# [Task requirements]
All that is wanted is the span of lines from the one with "The height and width of the screenshot is (309, 934)." to the last line of the data, copied exactly.

--------------------

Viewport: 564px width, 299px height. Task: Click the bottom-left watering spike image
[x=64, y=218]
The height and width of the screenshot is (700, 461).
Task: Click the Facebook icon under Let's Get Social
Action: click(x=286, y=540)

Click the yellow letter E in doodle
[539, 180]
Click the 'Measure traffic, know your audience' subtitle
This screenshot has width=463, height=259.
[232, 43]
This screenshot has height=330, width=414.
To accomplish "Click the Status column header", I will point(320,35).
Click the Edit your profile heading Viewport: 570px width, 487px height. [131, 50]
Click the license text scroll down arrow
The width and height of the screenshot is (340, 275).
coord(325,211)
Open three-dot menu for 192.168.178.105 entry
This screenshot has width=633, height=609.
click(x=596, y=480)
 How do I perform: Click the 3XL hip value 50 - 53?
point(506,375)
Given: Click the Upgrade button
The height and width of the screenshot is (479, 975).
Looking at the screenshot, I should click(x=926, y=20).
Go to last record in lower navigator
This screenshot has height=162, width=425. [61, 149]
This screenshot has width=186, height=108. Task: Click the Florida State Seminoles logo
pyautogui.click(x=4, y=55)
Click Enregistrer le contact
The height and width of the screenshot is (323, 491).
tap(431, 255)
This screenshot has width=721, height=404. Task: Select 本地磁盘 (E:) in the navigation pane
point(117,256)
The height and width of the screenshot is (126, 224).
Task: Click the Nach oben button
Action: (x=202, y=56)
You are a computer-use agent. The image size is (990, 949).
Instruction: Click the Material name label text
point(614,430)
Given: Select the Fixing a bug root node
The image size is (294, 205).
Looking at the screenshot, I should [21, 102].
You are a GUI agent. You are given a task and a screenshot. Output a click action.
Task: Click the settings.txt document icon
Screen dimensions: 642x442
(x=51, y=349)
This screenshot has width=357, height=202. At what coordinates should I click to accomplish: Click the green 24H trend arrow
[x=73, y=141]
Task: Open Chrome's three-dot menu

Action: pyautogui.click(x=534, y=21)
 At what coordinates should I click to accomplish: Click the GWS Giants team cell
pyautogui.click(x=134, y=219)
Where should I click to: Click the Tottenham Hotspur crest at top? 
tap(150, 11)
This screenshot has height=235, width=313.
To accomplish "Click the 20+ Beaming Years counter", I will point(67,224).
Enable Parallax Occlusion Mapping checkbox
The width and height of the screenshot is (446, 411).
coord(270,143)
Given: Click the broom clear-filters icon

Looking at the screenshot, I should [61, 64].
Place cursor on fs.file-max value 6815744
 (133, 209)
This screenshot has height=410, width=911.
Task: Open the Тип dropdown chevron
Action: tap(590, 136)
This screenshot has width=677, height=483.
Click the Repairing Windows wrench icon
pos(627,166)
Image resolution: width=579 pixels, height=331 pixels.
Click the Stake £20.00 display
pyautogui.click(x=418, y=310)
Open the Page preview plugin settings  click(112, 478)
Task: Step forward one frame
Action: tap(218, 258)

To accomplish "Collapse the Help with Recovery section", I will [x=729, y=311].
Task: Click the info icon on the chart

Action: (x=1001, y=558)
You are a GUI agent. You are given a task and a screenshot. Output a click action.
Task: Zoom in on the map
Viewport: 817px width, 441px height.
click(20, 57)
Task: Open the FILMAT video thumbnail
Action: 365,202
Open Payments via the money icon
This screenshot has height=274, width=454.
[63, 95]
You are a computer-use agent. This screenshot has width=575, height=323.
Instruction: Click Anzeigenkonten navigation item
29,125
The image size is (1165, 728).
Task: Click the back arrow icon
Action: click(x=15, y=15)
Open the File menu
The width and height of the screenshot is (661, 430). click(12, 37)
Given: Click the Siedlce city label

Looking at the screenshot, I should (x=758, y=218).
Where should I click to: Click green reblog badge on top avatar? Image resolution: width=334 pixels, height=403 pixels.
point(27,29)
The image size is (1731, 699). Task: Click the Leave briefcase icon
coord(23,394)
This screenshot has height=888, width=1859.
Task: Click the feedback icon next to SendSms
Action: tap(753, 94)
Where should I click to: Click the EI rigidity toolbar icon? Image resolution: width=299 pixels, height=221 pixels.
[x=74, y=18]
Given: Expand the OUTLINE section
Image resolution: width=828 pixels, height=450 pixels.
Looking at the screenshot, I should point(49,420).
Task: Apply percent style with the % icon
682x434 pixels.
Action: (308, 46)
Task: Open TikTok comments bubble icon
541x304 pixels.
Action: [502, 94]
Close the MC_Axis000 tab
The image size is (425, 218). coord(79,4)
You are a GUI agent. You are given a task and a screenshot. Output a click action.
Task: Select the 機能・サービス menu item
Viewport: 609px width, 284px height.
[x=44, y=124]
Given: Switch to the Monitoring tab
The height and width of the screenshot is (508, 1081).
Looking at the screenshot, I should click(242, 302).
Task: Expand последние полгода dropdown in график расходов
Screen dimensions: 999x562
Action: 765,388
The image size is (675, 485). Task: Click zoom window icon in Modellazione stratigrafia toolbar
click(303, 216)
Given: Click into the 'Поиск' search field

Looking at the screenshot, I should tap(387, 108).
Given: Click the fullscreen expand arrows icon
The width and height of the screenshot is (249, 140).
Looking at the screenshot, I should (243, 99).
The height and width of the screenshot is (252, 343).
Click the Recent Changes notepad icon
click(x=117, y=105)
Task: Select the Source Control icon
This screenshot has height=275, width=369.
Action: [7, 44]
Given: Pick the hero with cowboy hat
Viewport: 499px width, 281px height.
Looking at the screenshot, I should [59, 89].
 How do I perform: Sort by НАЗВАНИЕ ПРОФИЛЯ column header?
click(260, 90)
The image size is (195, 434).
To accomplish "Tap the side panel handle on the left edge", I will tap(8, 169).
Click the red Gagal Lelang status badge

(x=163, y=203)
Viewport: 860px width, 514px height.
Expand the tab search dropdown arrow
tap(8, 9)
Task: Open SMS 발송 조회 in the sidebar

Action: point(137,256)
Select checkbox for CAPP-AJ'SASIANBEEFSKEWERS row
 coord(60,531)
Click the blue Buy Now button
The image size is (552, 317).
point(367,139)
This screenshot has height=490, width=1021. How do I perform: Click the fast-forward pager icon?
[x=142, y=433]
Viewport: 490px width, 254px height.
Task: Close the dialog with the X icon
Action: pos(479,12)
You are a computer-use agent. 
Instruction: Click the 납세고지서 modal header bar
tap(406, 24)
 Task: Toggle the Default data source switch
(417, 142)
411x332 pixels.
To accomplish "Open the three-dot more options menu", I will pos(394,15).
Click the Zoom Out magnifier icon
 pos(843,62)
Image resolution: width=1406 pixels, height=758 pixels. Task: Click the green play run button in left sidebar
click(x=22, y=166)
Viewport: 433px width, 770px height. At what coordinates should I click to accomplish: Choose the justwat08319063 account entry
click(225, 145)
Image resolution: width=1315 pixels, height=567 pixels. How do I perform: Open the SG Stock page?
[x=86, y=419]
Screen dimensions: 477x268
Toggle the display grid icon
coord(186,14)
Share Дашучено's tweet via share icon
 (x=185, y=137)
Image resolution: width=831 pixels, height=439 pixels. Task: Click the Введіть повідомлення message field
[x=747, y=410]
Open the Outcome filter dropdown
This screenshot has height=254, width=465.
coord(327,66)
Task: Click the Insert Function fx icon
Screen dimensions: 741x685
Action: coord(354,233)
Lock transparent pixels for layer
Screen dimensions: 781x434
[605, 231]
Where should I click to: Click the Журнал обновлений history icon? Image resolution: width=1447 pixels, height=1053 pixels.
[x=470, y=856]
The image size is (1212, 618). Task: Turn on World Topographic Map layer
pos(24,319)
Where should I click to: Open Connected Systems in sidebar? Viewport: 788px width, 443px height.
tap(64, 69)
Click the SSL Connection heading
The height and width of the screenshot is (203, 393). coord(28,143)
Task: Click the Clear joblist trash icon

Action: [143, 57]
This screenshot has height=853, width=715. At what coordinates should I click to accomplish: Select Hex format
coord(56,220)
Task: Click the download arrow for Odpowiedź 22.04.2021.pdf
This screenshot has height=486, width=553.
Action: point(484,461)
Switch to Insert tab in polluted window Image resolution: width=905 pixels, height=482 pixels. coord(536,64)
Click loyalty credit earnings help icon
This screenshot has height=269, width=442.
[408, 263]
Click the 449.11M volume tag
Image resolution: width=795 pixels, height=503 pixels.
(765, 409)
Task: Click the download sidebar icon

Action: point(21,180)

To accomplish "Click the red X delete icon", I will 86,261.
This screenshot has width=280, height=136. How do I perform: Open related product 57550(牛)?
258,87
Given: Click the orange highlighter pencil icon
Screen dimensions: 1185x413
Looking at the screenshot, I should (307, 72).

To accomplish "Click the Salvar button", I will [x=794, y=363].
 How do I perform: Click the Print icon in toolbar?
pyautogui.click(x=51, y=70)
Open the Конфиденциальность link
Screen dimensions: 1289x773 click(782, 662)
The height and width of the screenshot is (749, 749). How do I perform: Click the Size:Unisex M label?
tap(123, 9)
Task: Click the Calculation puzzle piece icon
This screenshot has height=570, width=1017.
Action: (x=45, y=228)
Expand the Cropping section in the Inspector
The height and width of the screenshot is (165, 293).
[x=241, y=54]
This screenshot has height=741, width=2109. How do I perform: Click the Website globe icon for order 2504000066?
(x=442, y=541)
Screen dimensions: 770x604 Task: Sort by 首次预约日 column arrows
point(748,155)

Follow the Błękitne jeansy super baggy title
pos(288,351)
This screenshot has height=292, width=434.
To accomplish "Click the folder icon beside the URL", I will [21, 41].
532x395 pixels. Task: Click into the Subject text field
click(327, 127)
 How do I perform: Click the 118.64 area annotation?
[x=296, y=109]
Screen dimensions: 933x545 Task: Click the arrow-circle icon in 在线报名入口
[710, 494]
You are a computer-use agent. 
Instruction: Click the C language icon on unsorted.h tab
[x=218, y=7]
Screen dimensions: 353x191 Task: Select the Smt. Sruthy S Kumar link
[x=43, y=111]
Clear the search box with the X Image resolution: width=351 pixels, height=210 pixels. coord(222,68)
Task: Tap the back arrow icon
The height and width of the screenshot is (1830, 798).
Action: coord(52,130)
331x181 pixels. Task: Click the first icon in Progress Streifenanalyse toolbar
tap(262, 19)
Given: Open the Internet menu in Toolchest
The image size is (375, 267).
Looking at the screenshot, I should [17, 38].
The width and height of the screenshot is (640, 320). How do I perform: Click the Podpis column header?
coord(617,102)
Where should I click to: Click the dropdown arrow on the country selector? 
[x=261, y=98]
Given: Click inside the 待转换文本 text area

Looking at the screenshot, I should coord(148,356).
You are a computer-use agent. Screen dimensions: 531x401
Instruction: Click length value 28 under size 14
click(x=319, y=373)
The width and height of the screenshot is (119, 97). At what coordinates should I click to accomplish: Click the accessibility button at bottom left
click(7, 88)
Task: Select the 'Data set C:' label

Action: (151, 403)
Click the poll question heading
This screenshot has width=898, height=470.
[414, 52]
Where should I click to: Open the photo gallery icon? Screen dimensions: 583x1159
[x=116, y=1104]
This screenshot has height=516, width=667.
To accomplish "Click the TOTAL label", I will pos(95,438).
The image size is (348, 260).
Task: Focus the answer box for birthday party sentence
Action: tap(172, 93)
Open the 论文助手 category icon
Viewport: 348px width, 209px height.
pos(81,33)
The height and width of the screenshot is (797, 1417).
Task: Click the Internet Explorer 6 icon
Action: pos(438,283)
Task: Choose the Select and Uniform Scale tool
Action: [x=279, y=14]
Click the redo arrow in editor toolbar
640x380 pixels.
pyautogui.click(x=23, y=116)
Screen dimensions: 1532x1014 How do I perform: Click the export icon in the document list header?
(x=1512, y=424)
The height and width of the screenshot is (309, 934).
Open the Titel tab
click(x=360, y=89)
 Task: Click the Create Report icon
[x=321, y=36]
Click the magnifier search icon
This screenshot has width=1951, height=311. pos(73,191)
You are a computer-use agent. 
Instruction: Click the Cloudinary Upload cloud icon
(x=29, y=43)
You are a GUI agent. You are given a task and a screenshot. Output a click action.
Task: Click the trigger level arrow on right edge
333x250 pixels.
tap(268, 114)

--------------------

# [Exercise result]
The height and width of the screenshot is (309, 934).
Open the Titel tab
click(x=360, y=89)
 Task: Click the Create Report icon
[x=321, y=36]
Click the magnifier search icon
This screenshot has width=1951, height=311. pos(73,191)
You are a computer-use agent. 
Instruction: Click the Cloudinary Upload cloud icon
(x=29, y=43)
You are a GUI agent. You are given a task and a screenshot. Output a click action.
Task: Click the trigger level arrow on right edge
333x250 pixels.
tap(268, 114)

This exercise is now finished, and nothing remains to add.